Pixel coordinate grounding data
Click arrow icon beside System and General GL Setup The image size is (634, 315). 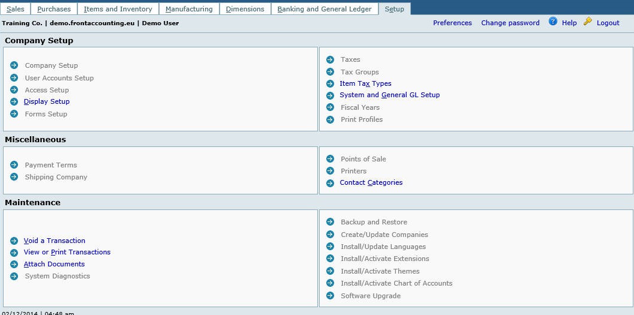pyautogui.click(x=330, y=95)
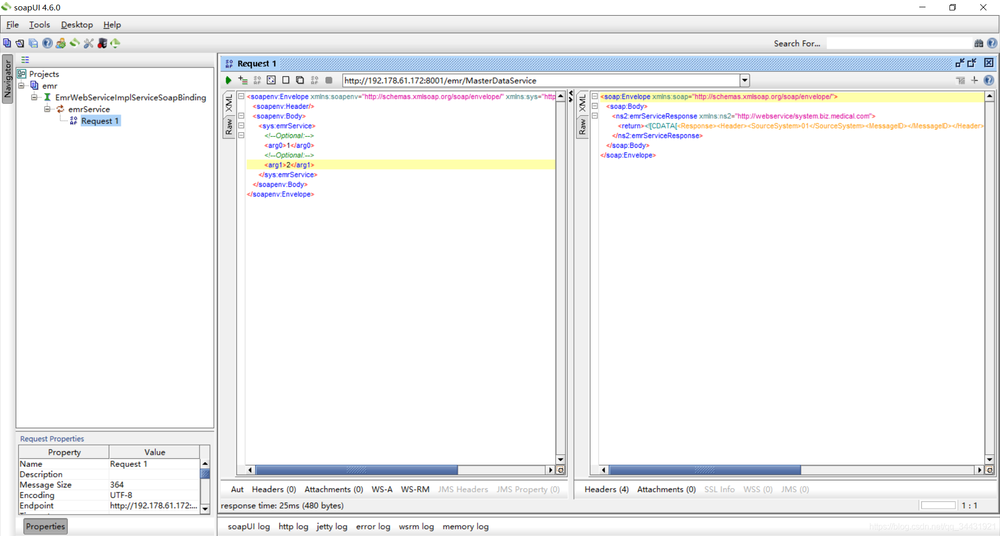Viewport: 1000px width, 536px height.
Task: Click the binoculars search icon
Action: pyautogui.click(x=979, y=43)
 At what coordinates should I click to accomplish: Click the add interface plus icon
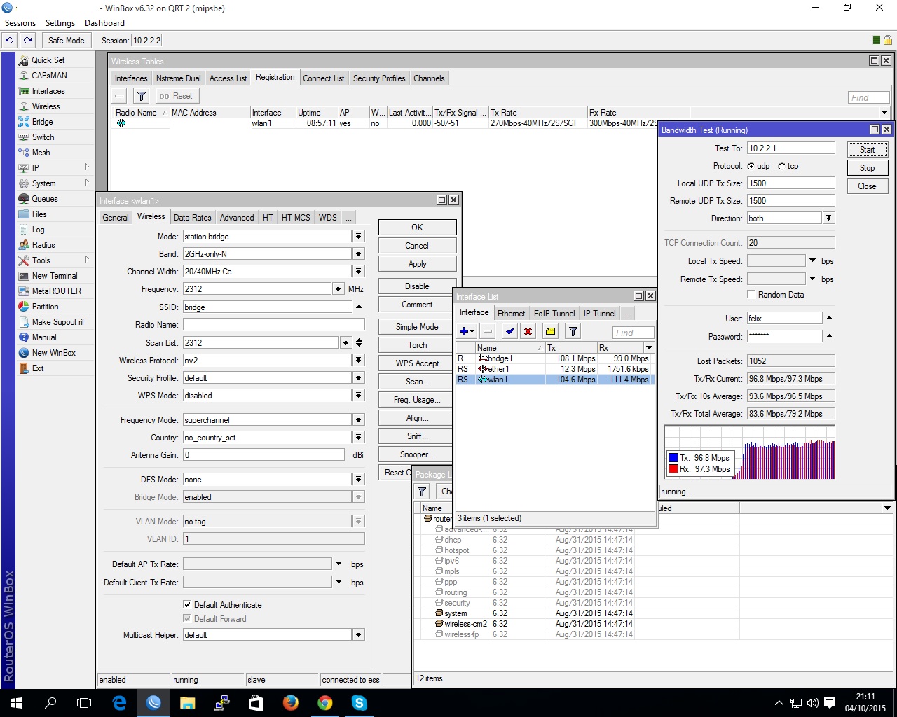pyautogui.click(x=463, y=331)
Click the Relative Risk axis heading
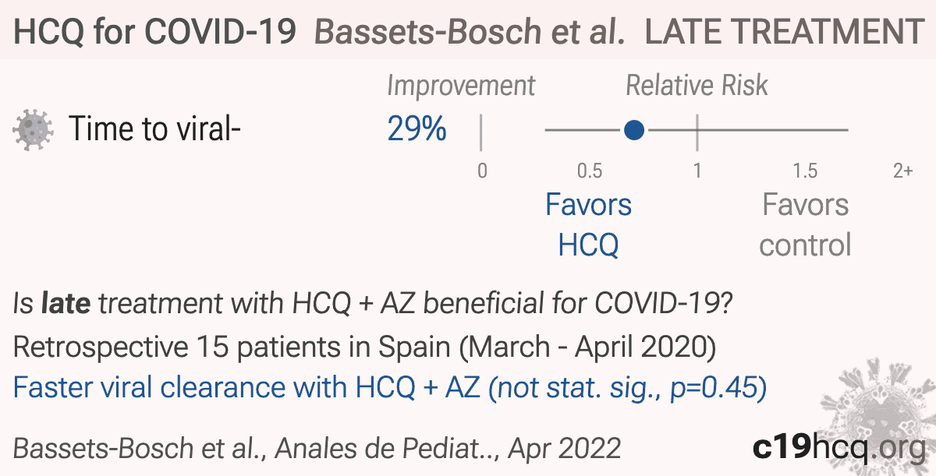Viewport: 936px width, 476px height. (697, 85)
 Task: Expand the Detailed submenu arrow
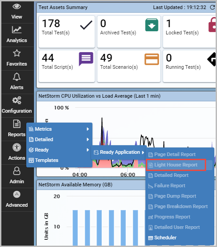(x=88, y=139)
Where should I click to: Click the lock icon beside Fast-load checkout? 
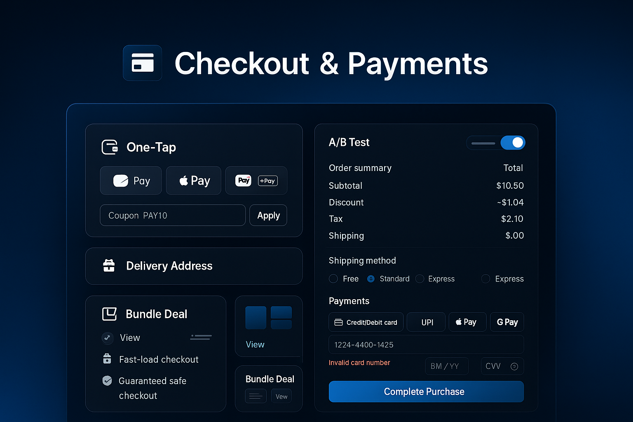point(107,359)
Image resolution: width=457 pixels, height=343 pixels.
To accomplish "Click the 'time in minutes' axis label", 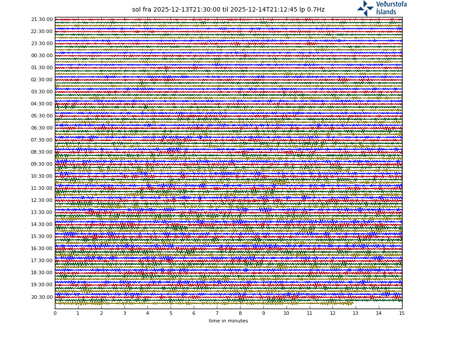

### Your objective
Output only these lines, word for word: the line containing "Where should I" and every line after it through the last line of the data. Omit the pictures.

### Final answer
Where should I click to: Click the lock icon beside Fast-load checkout? 
point(107,359)
Image resolution: width=457 pixels, height=343 pixels.
To accomplish "Click the 'time in minutes' axis label", 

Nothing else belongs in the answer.